An individual can make a difference, every day, and every moment, especially as an entrepreneur in a business. It doesn’t matter how large or even how ineffective an organization is. YOU can make a difference. Nobody can prevent you from choosing to be exceptional in your life. For example, as a senior executive casino host, my job at casino is to provide great and consistent services to the VIP guests/customers. It is important to make them feel special. Building good relationship, create loyalty, and make positive differences with customers is an opportunity to help make the guest’s trip more enjoyable and memorial experience.
In a world where it’s easy to focus on ourselves, our goals, our desires, and our plans, it is important to take time to see, inspire and acknowledge the people around you. As an entrepreneur with good leadership, you are an openminded person and go out of your way to recognize what’s special about a high-performance employee, client and have encounters with everyone. Through your attention, kindness, and generosity, you can bring out the best in them. You just do it without expecting anything in return because you enjoy making people feel good. You must see the good in them, knowing that they deserve it.

Extracted information
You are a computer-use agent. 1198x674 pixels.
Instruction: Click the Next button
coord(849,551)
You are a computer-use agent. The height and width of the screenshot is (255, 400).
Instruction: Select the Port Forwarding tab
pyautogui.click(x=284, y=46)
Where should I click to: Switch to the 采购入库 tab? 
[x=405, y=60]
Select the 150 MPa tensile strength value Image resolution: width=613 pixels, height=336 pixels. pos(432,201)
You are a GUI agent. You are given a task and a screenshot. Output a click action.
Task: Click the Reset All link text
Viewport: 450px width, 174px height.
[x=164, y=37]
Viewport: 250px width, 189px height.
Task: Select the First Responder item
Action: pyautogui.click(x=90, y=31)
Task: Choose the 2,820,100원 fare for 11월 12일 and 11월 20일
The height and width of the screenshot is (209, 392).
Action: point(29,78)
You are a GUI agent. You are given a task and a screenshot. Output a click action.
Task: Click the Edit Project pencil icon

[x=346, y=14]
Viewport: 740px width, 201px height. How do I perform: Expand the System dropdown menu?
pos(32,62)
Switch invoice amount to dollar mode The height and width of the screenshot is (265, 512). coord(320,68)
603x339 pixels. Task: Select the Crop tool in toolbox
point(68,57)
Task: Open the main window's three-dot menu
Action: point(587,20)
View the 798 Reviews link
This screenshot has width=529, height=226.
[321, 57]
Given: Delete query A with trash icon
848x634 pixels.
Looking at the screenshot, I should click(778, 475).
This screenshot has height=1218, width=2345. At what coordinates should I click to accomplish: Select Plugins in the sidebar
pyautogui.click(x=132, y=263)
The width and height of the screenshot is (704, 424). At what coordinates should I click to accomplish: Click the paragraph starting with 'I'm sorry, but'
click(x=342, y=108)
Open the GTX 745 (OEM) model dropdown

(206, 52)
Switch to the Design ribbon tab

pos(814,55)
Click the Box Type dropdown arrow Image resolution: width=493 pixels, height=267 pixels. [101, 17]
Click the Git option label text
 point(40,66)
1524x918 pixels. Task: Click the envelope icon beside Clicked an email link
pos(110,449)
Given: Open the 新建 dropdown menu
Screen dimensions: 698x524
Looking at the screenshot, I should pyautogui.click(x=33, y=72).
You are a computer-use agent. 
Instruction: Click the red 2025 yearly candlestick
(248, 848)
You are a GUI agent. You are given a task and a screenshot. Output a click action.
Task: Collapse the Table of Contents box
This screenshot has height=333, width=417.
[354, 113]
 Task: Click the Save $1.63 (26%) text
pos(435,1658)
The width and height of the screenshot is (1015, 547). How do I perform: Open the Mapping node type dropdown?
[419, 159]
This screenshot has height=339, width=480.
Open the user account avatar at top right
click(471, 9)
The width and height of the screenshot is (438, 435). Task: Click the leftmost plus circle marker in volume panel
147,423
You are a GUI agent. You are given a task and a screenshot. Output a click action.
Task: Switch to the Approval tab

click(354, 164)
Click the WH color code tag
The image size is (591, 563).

What is asked
• a. In the passage about making a difference, what job does the writer hold?
• b. Print the part of the passage about making a difference from "In a world where" to "they deserve it.".

Solved tasks
• a. Senior executive casino host.

• b.
In a world where it’s easy to focus on ourselves, our goals, our desires, and our plans, it is important to take time to see, inspire and acknowledge the people around you. As an entrepreneur with good leadership, you are an openminded person and go out of your way to recognize what’s special about a high-performance employee, client and have encounters with everyone. Through your attention, kindness, and generosity, you can bring out the best in them. You just do it without expecting anything in return because you enjoy making people feel good. You must see the good in them, knowing that they deserve it.